Wendell Gauthier served as a visiting member of the Loyola faculty and frequent lecturer, and he authored a number of articles, several of which examined the social and legal consequences of global warming. He helped to create the Wendell H. Gauthier-Michael X. St. Martin Eminent Scholar Chair in Environmental Law and the Peter J. Castano Scholarship for the Loyola College of Law. Gauthier also served as chairman of the Castano Group of Anti-Tobacco lawyers, chairman of the Jazzville Casino Group, and former interest-owner of the New Orleans Saints football team. He was one of National Law Journal’s Top 10 Trial Lawyers and 100 Most Influential Lawyers in America and was featured in national articles on a regular basis, including the Wall Street Journal and New York Times. Gauthier also served as chairman of the LSU Stanley S. Scott Cancer Center’s fund raising drive and helped create an endowed chair through LSU and the center dedicated to cancer research.
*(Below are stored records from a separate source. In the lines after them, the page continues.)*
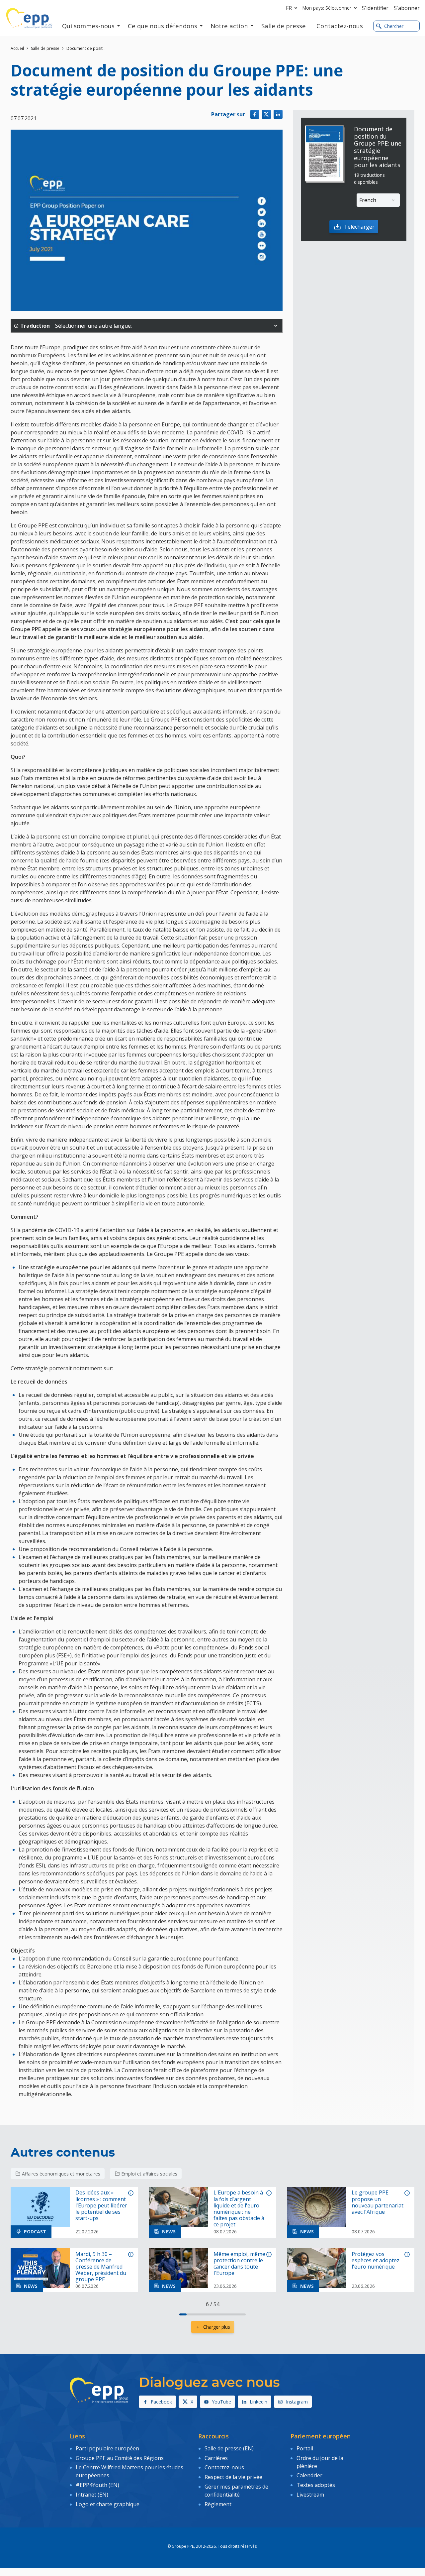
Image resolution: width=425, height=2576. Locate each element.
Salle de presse (45, 48)
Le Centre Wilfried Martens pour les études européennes (129, 2471)
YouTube (221, 2402)
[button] (276, 326)
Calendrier (309, 2475)
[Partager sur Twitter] (266, 114)
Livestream (310, 2494)
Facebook (161, 2402)
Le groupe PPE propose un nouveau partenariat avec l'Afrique (377, 2202)
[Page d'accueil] (29, 18)
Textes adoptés (316, 2485)
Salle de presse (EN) (229, 2448)
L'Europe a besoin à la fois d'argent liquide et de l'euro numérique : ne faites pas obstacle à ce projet (238, 2208)
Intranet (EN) (92, 2494)
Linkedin (258, 2402)
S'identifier (375, 8)
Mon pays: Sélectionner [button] (326, 8)
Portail (305, 2448)
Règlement (218, 2504)
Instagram (297, 2402)
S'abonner (407, 8)
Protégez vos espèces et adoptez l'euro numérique (375, 2260)
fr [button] (289, 8)
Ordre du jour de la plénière (320, 2462)
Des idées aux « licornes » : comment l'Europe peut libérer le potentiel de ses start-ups (101, 2205)
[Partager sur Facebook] (254, 114)
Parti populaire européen (107, 2448)
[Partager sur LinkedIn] (278, 114)
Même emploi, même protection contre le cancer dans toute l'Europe (239, 2264)
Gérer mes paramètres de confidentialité (236, 2490)
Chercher (393, 26)
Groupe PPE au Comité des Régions (120, 2458)
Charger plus (216, 2327)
In the political arena, Gauthier served as a delegate to the convention that rewrote the Louisiana Constitution in 1973, and he served as counsel to the mayor and city of New Orleans.
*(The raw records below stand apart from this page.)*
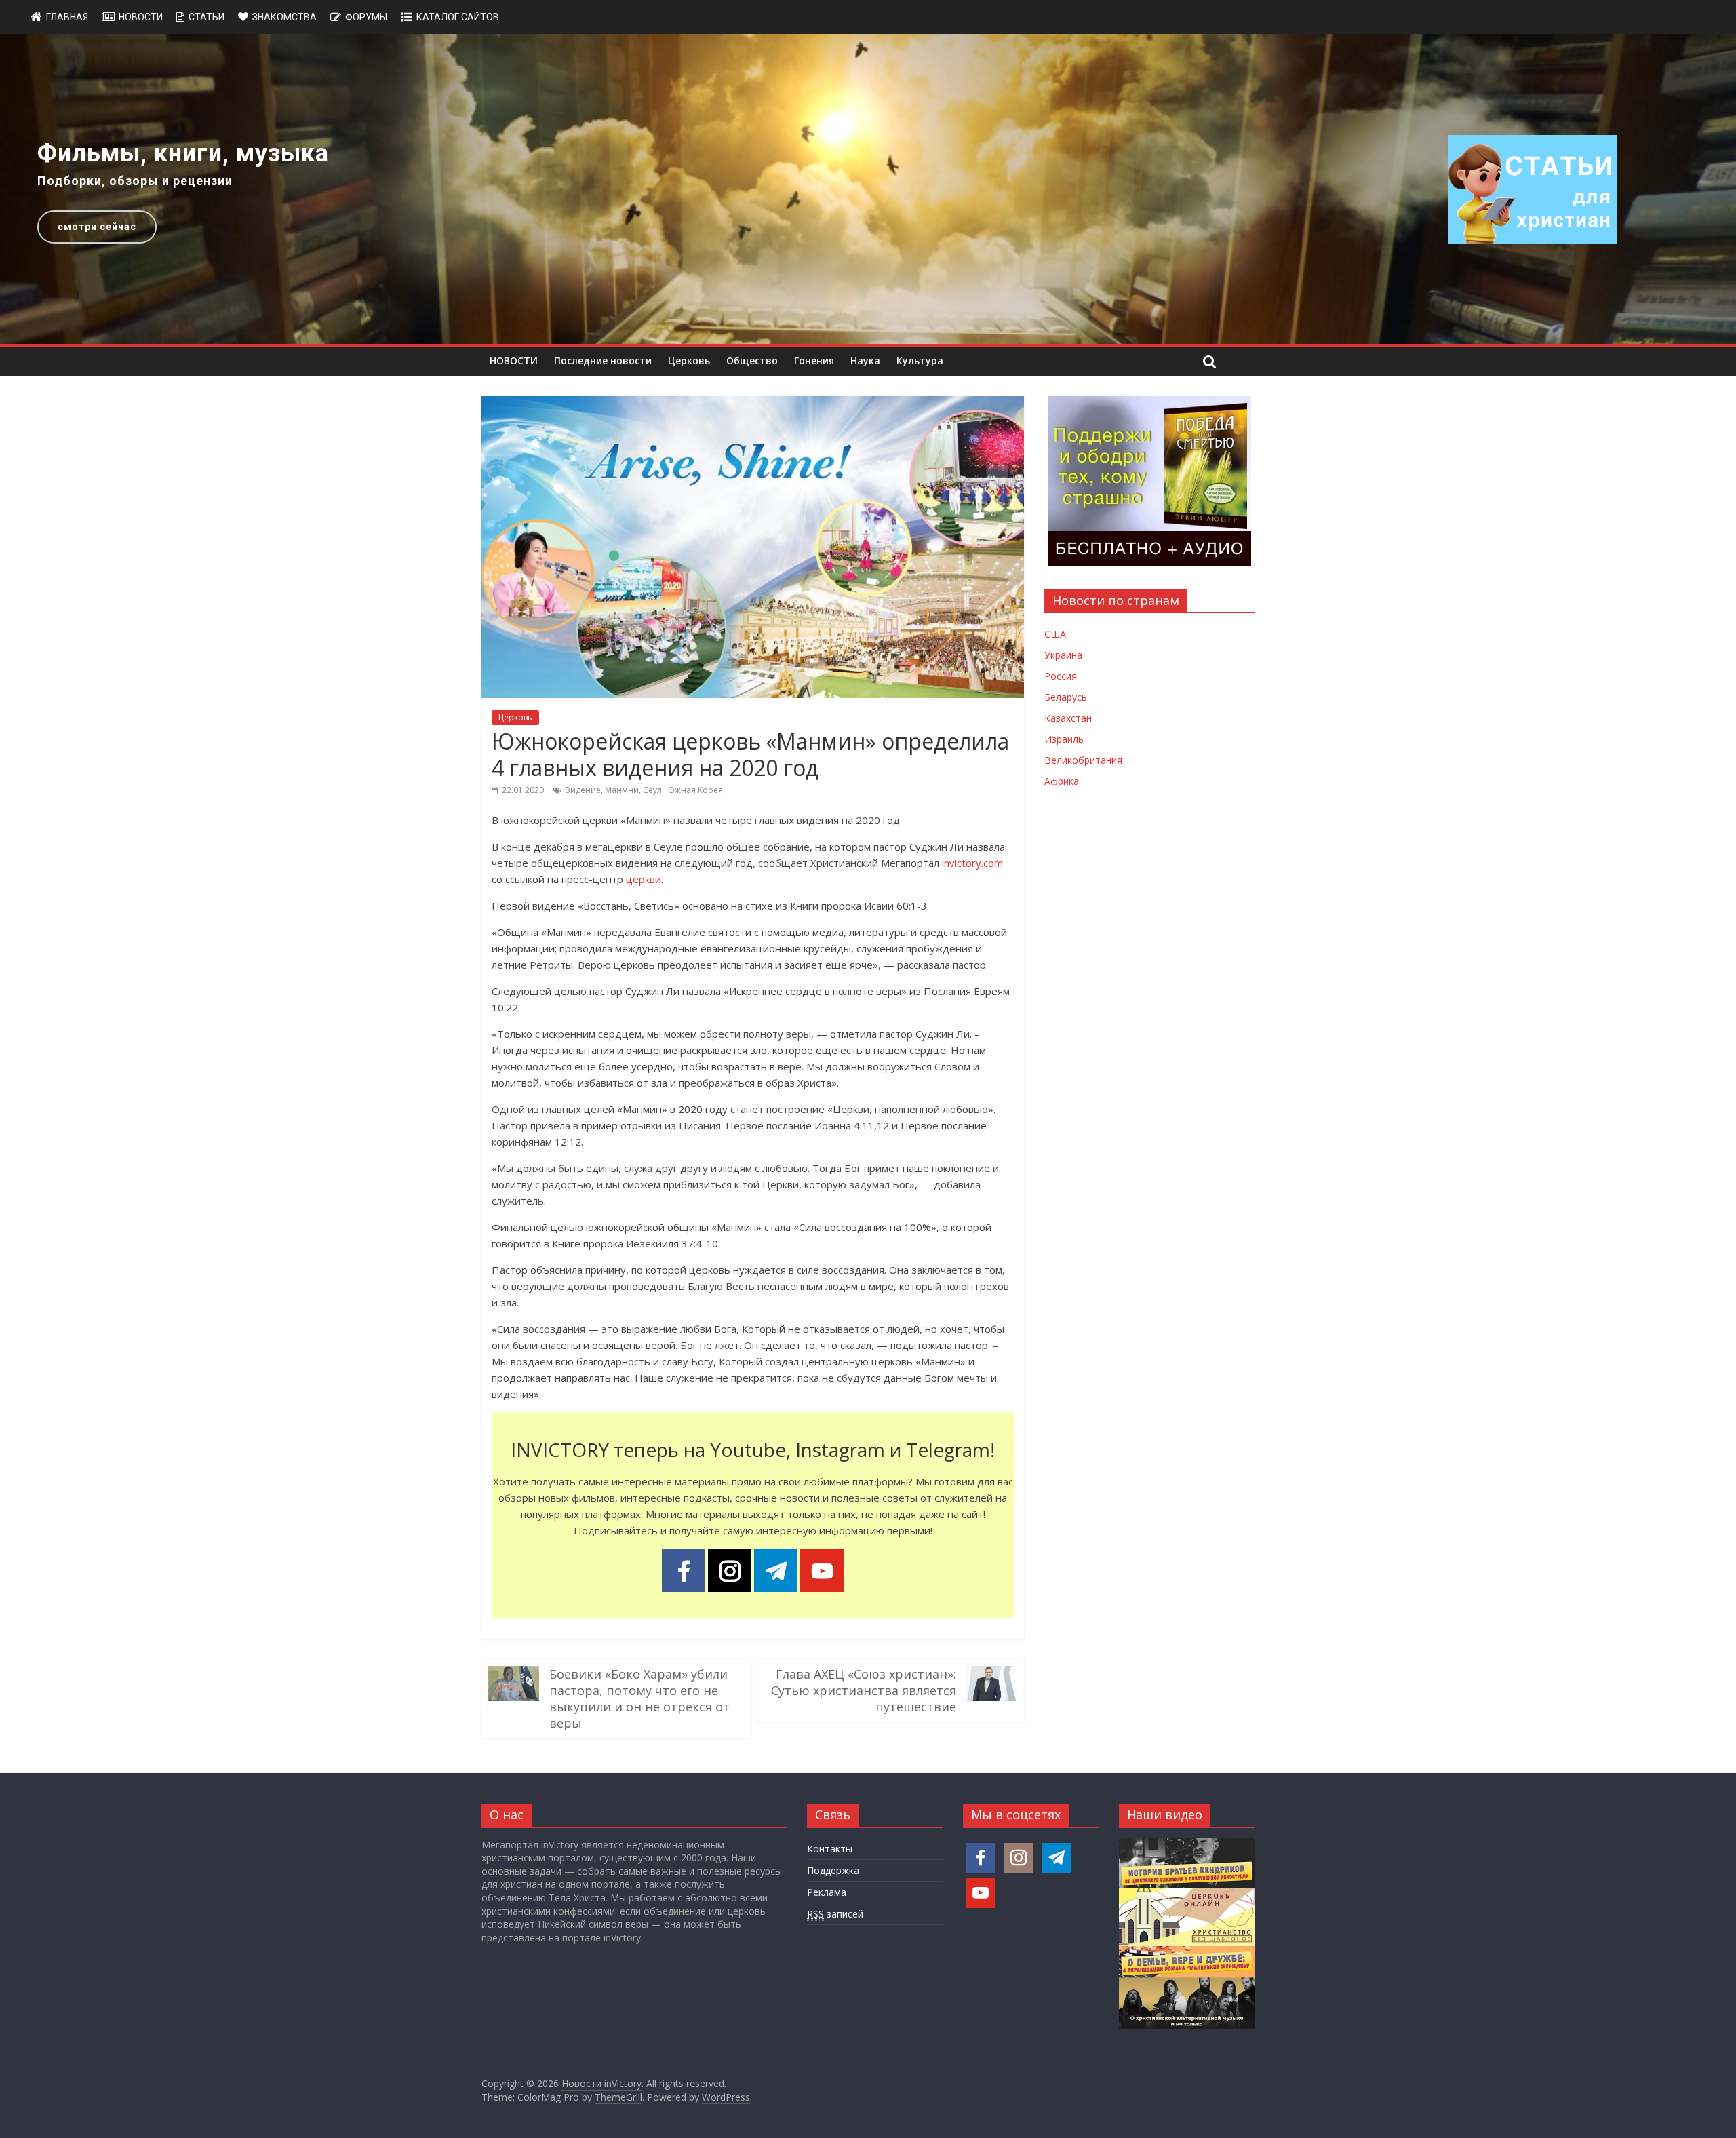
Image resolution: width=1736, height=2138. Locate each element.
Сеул (652, 790)
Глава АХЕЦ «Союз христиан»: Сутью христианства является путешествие (863, 1690)
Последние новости (603, 360)
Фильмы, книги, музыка (183, 153)
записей (835, 1913)
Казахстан (1068, 718)
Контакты (829, 1848)
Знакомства (284, 17)
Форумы (366, 17)
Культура (919, 360)
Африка (1061, 781)
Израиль (1064, 739)
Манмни (622, 790)
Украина (1063, 654)
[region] (868, 189)
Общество (752, 360)
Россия (1060, 675)
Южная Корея (694, 790)
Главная (67, 17)
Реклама (826, 1892)
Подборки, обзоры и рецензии (135, 181)
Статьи (206, 17)
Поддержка (833, 1870)
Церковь (689, 360)
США (1055, 633)
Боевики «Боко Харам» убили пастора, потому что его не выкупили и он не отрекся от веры (639, 1698)
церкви (643, 879)
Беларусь (1065, 697)
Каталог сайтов (457, 17)
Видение (583, 790)
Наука (865, 360)
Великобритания (1083, 760)
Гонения (814, 360)
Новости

Gauthier died in his home of cancer at age 58 on December 11, 2001.
Construction for the new College of Law wing will cover 14,430 sq. feet (17,657 including the first floor garage). The new area will consist of first floor-parking, additional library space on the second floor, a new Dean’s suite, financial aid, Continuing Legal Education, Skills Curriculum, international programs, and student records offices on the third floor, and a 170 seat lecture hall on the fourth floor. Renovations that are being made to 25,590 sq. ft. of the total 100,381 sq. ft. of the existing building include three seminar rooms, a clinic classroom, clinic offices, career services, 10 faculty offices, and a staff break room. “We feel that we have reached an ideal number of students,” says Dean Bromberger. “Our focus is on the quality of education that we offer, not the quantity of students we offer it to.”

Loyola University New Orleans is a Jesuit-Catholic institution with a total student enrollment of 4,724 including 800 law students.